Wednesday, May 19, 2010

Praying for Boldness, Not Deliverance









By Michael Kelley at Forward Progress.

It’s striking to me how much of my prayer life is spent praying to get me out of uncomfortable situations. Whether at work, at church, financially, in health – I spend much time petitioning the Lord to change my circumstances. To make them more favorable. More profitable. More… comfortable, I guess.

Acts 4 hits me like a ballbat to the face.

Here’s the context: Peter and John, the two big dogs of the early church movement, have been put in jail. And though the authorities couldn’t punish them because of their popularity with the people, they threatened them. Alot. Then they let them go.

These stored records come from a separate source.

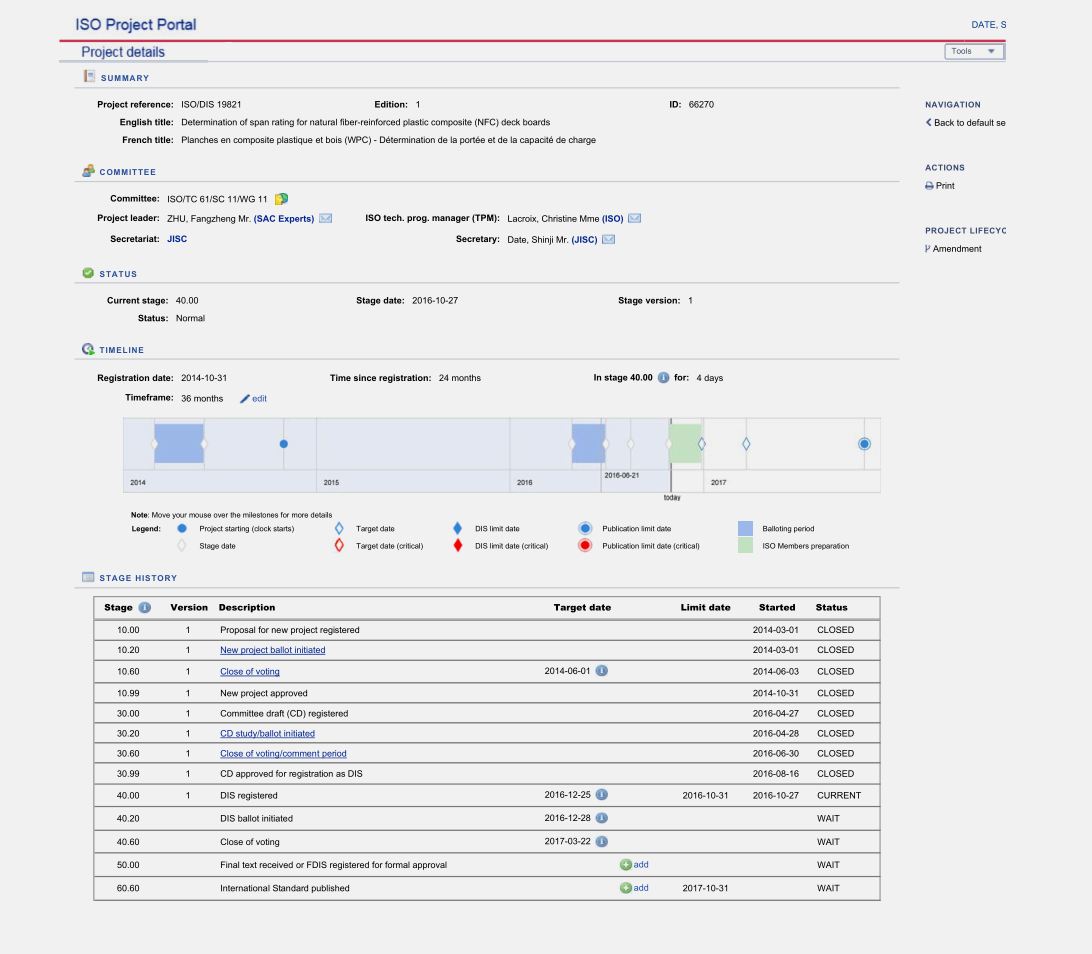This screenshot has width=1092, height=954.
Task: Open the 'New project ballot initiated' link
Action: pyautogui.click(x=272, y=650)
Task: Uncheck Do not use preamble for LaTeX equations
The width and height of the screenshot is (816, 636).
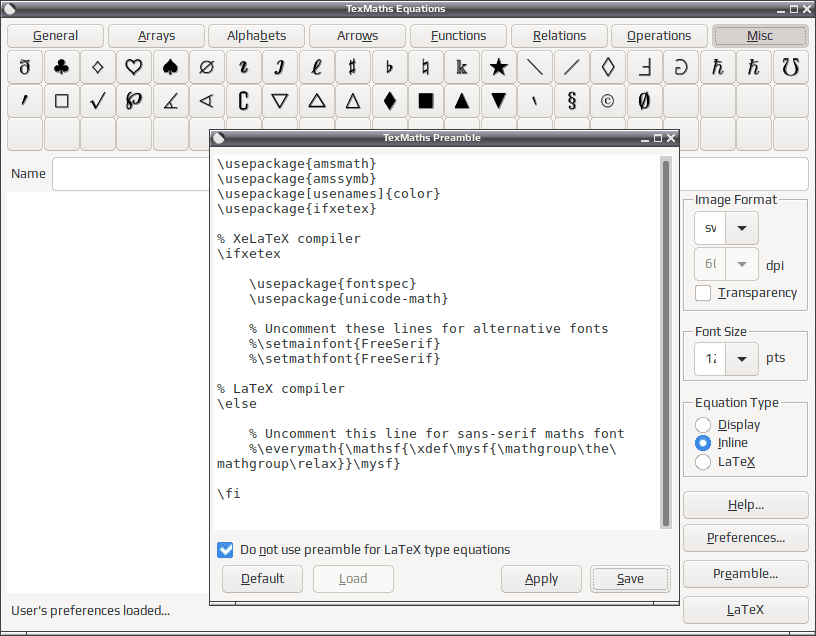Action: (225, 550)
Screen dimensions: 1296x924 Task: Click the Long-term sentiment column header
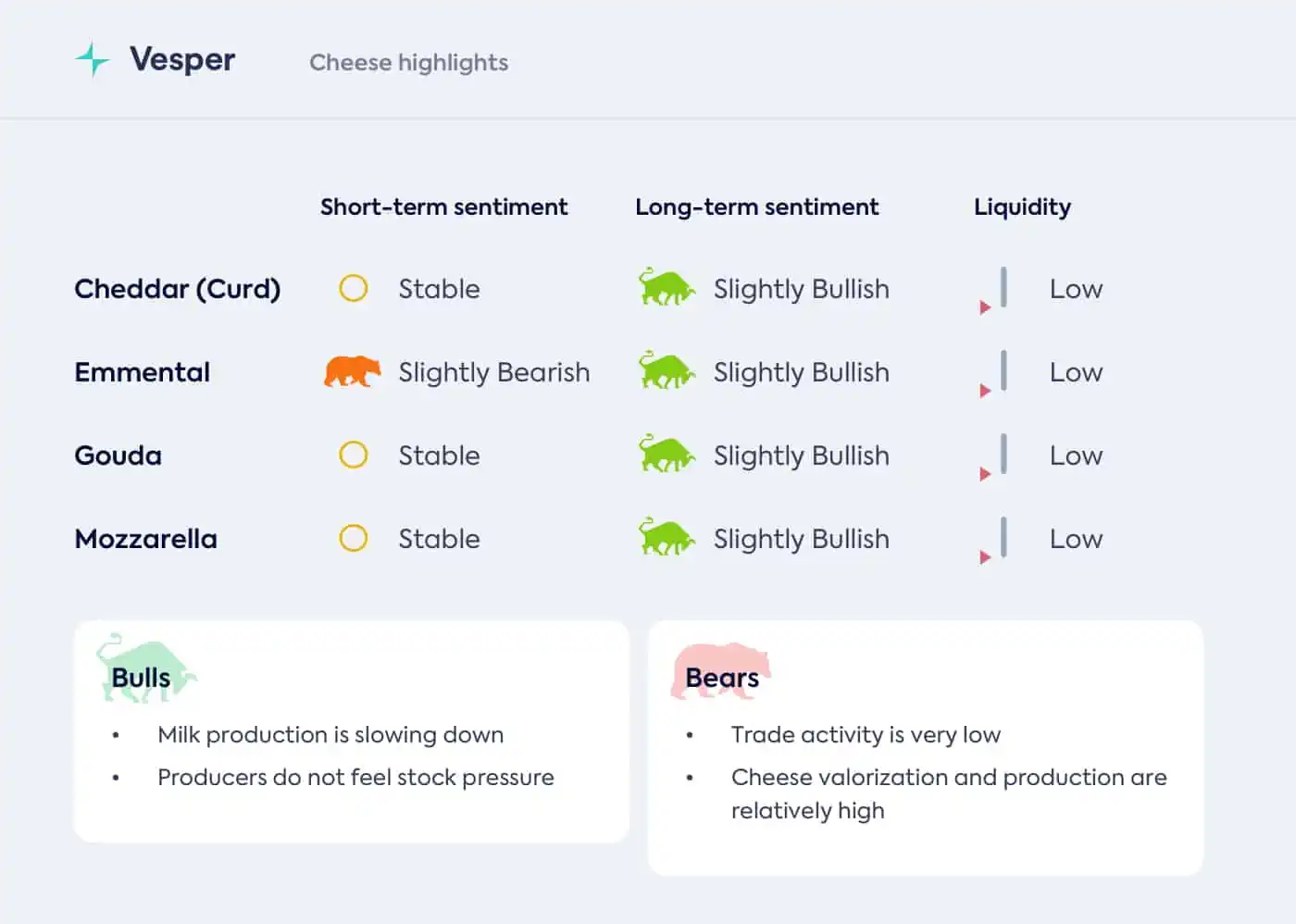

So off go Peter and John, back to the fledgling church, and they deliver a report about what the bad guys had said. Then they all started to pray with one voice. And I wonder what I might have prayed, had I been in that situation:

“God, deliver us from the hands of these oppressors.”

“Remove them from power, and put someone in who is more favorable to our position.”

“Change these threatening circumstances, and give us peace that we might meet freely.”

Now I’m not trying to evaluate the validity of any of those prayers. I believe God wants us to earnestly cry out to Him in honesty, and there are certainly examples all over the Bible of people asking for their circumstances to change.

But not here. Instead, this is what we get from the threatened crowd of believers:

“And now, Lord, consider their threats, and grant that Your slaves may speak Your message with complete boldness…”

Boldness, not deliverance. Extension of the gospel, not a change in circumstances. Courage, not comfort. Maybe I ought to spend a little more time praying for that type of thing rather than a band-aid for my perceived problems. Because if I did, it would show that I had a much more full grasp of how big and important the gospel really is.

That it’s bigger than me. And because it is, sometimes the best thing that can happen is for me to be uncomfortable.